In certain circumstances, the file system of the appliance might be in trouble (unclean shutdown, file system corruption, ..) which results in the appliance not booting anymore, and users not being able to access the portal/Workspace after a reboot.

This may happen when there was for example a power cut (to the hypervisor) or the appliance had to be shut down in a forceful way.

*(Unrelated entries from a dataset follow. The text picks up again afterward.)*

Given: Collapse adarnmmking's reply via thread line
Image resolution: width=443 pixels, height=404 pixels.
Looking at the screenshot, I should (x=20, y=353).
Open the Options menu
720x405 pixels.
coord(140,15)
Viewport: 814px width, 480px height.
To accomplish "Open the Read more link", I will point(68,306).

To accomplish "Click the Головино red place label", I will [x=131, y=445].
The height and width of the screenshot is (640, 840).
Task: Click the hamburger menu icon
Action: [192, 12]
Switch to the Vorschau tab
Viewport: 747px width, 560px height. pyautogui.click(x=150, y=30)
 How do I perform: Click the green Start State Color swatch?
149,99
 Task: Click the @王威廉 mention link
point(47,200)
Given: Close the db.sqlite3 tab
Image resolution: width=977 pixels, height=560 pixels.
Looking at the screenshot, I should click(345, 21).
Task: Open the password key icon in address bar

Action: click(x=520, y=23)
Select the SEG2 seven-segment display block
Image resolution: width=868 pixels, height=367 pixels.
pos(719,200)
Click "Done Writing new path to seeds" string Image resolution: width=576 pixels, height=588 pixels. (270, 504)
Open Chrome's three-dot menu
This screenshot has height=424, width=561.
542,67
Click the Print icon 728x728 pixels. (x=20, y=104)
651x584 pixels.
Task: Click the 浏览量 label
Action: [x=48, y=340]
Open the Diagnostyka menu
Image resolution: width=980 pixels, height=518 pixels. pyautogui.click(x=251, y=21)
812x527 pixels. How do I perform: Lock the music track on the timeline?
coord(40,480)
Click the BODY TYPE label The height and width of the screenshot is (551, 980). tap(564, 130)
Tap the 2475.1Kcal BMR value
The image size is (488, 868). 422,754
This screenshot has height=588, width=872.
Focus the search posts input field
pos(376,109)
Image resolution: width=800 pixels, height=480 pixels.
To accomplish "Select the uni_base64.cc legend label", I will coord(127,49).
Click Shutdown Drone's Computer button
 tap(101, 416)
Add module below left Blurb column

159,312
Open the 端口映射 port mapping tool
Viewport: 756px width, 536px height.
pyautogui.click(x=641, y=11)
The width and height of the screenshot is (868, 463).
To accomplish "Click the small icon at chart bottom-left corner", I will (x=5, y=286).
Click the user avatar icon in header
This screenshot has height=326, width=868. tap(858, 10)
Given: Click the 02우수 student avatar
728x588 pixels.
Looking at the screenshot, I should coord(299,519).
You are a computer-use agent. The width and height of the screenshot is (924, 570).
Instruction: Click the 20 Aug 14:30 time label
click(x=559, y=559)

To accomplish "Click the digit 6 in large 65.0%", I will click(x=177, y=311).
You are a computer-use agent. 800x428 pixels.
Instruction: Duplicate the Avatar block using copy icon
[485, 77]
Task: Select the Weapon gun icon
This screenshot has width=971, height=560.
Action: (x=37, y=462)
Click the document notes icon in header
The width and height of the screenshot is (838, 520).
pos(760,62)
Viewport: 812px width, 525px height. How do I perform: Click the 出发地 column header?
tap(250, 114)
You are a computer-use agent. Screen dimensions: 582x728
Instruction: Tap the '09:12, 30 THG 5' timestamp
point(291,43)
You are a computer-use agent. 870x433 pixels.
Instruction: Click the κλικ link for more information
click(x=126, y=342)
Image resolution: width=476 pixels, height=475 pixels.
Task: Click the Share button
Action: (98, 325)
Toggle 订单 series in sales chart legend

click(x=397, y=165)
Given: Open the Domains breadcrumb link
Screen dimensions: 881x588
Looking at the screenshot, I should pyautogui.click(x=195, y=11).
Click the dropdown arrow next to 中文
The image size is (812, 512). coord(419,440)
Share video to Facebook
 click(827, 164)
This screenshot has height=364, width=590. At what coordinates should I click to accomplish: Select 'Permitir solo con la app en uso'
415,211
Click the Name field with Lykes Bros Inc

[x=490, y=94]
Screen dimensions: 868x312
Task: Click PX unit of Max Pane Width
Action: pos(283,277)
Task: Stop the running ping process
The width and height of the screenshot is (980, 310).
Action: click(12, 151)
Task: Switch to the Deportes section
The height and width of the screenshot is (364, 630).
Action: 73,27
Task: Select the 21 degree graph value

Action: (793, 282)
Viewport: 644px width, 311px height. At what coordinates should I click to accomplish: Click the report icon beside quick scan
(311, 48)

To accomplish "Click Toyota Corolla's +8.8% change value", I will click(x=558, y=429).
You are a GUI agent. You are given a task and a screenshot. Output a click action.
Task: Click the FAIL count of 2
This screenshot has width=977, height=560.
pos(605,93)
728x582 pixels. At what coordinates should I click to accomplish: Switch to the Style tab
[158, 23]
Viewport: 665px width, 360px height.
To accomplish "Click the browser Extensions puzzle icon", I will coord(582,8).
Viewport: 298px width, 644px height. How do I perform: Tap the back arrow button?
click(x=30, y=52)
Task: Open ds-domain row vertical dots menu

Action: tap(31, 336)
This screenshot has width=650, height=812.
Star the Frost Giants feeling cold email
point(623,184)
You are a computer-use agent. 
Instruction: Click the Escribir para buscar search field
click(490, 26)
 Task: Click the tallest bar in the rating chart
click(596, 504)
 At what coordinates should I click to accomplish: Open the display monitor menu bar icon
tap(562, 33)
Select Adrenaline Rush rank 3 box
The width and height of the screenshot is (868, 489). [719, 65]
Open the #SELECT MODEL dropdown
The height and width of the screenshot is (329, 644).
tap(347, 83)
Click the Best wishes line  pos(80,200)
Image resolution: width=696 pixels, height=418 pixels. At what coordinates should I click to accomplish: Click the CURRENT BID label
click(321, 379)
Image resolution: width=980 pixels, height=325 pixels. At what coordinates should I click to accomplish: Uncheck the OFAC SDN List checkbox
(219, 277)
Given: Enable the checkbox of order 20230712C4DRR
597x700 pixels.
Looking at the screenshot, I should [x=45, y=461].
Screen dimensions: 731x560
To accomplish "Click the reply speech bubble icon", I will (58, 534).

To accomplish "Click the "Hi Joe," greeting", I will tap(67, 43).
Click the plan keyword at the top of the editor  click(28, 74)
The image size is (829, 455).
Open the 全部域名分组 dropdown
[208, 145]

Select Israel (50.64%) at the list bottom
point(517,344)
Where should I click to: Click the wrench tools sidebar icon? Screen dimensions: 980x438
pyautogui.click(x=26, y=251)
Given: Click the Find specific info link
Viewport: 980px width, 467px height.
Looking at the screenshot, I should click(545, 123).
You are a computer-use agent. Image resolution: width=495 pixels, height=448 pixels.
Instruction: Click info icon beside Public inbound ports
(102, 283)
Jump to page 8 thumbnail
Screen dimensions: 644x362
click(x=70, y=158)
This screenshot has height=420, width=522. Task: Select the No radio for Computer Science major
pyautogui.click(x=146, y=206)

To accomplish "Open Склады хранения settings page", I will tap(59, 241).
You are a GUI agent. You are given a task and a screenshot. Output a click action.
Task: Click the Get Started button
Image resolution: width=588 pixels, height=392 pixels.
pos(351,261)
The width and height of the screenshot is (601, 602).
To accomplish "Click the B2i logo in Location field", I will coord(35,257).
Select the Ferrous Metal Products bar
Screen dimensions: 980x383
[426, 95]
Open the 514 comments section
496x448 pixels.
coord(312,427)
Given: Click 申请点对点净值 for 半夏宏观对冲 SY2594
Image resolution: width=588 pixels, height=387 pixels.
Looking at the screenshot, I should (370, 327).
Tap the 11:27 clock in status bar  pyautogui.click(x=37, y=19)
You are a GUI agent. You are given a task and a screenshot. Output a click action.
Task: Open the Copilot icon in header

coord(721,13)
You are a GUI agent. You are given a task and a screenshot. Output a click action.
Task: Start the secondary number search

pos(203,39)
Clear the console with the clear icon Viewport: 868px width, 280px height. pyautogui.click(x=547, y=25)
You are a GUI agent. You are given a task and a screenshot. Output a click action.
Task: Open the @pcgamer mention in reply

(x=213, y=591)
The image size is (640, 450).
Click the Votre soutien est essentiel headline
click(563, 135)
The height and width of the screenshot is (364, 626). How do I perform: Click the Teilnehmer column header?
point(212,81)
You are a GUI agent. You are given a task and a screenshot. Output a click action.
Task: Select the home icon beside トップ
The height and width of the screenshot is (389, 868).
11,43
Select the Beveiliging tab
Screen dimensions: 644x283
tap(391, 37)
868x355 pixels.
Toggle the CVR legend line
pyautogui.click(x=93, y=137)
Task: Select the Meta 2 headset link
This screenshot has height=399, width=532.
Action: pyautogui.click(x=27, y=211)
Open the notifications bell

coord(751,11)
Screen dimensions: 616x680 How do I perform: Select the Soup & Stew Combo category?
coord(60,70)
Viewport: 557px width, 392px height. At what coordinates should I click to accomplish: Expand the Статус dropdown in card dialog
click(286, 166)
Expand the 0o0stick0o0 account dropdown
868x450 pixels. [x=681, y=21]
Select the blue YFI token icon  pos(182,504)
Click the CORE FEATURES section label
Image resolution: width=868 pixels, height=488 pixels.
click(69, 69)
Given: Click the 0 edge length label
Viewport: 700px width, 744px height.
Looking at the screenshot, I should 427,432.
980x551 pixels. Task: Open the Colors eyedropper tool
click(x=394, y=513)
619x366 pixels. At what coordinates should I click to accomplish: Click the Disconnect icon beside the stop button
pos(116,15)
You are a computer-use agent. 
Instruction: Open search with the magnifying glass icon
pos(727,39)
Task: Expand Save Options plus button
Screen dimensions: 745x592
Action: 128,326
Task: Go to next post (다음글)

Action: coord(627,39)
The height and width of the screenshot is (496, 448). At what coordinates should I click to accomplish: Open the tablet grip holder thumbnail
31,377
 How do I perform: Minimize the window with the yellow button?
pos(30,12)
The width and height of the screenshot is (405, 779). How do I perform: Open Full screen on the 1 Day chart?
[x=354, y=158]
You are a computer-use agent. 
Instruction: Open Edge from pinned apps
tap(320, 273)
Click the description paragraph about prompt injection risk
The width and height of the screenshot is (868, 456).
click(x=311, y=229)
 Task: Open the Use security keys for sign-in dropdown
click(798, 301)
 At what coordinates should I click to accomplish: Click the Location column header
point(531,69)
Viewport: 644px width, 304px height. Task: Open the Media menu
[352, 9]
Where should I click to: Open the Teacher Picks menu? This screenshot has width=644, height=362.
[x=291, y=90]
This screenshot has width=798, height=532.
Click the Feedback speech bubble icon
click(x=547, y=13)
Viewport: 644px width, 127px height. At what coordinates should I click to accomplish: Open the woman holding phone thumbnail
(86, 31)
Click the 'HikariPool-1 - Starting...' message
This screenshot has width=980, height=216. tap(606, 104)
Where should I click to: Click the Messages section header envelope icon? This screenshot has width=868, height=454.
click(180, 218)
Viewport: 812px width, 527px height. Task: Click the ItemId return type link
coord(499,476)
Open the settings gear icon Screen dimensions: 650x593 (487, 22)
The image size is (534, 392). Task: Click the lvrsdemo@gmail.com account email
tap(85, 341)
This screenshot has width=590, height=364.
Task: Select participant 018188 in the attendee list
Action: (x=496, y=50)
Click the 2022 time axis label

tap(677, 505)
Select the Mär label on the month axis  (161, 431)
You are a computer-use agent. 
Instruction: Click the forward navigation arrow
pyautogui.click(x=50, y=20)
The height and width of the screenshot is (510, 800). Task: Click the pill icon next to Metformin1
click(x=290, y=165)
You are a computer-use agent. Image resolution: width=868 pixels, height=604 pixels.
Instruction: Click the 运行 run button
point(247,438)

The most common error on the VM console when an appliance is in this state is similar this:

FileNotFoundError:  [Errno 2] No usable temporary directory found in ['/tmp', '/var/tmp', '/usr/tmp', '/']


Cause

Disk corruption occurred, highly likely because the machine was shut down in an improper way.

Resolution

 

This guide will focus on VMware ESXi but the procedure is almost the same for every hypervisor, except for how to load the virtual disk to boot from.

This guide will also help to resolve other ESX4-fs errors which may be shown in the VM console

  1. Download an Ubuntu Desktop ISO: https://ubuntu.com/download/desktop 
    This guide will use the Parted GUI so that's why we download the desktop release of Ubuntu.
  2. Store the ISO on an ESXi datastore.
  3. Open the Edit settings dialog on ESXi to edit the appliance VM. Click on Add another device and select CD/DVD drive.
  4. Once the virtual CD drive has been added, open the drop-down menu of the New CD/DVD Drive and select Datastore ISO file. A dialog will appear to select the Ubuntu Desktop ISO from the data store you saved it to, if not select [Browse] and find the Ubuntu ISO. Make sure the option Connect at power on is checked.
  5. In the same dialog window, navigate to VM Options > Boot Options and tick the checkbox for Force BIOS setup.
  6. Start the VM so it will enter the BIOS: under boot make the CD-ROM drive the first device to boot from. Exit the BIOS and save the changes.
  7. Once the Ubuntu Desktop ISO has booted, select Try Ubuntu. This will launch a full Ubuntu Desktop.
  8. Once the desktop is booted, start GParted Partition Editor.  Right-click the /dev/sda1 partition and choose Check.
  9. The file system check is now queued, select Apply all operations to execute the check.
  10. The pending operations will now be applied and the file system will be repaired. You can view the report on what has been repaired on the file system.
  11. Shut down the appliance, edit the VM again. Disconnect the CD/DVD Drive 1. Otherwise, the VM will boot again from the Ubuntu Desktop ISO.
  12. Start your appliance again. If the repair went well, it should boot normally. If not, contact the support team.